Por Evelyn Meléndez Marrero
Un cargo político debería ser por cuatro años y no ser mas extensivo de ocho años. Cuatro años para realizar cambios y trabajar los proyectos, ocho años para poder ver el progreso e implementación de los mismos.
El degaste fisico y mental en puestos como estos es muy marcado y agotador y lo podemos ver a diario en nuestros incumbentes. Tan es así que ellos mismos en algún momento se lo dejan saber, y lo hacen negándole su confianza.
Es aquí cuando la gente del pueblo decide por voluntad propia dejarle saber que ya su tiempo acabo y no les brindan más su apoyo.
Es cuando debemos ser sinceros con nuestra gente y decir «no voy más». Pero de la misma forma dejarle saber al pueblo que apoyen al candidato de su preferencia y no hacerle campañas negativas que destruyan lo que con tanto esfuerzo se logra.

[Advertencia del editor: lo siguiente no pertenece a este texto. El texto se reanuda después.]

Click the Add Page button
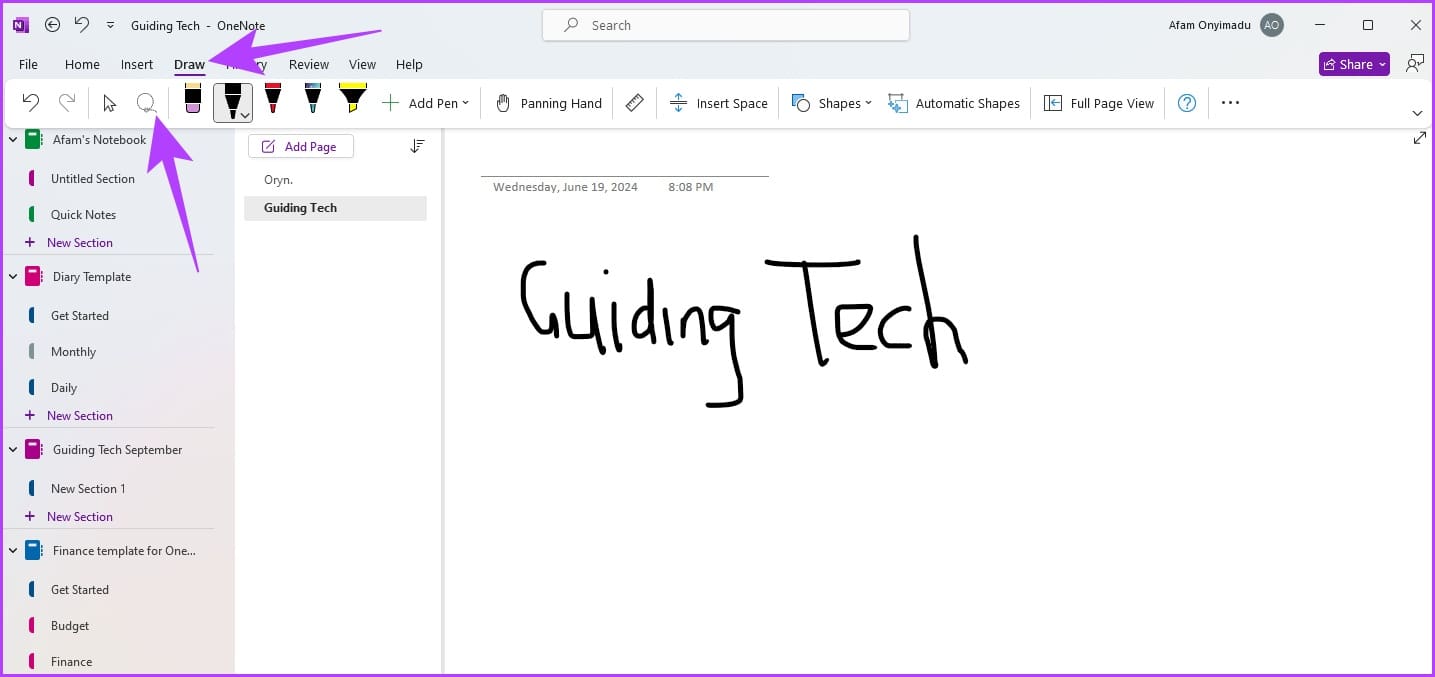 300,146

Es mas lindo
que el pueblo vea que su lider era y es un ser humano con lindos sentimientos por su pueblo y por su gente. A veces, se gana perdiendo. Siempre es mejor ganar el respeto de nuestra gente demostrándole que tenian razón.
Es hora de unir fuerzas, de sumar, de tener visión y añadirle ese sabor y esa sazón que se necesita para lograr el triunfo.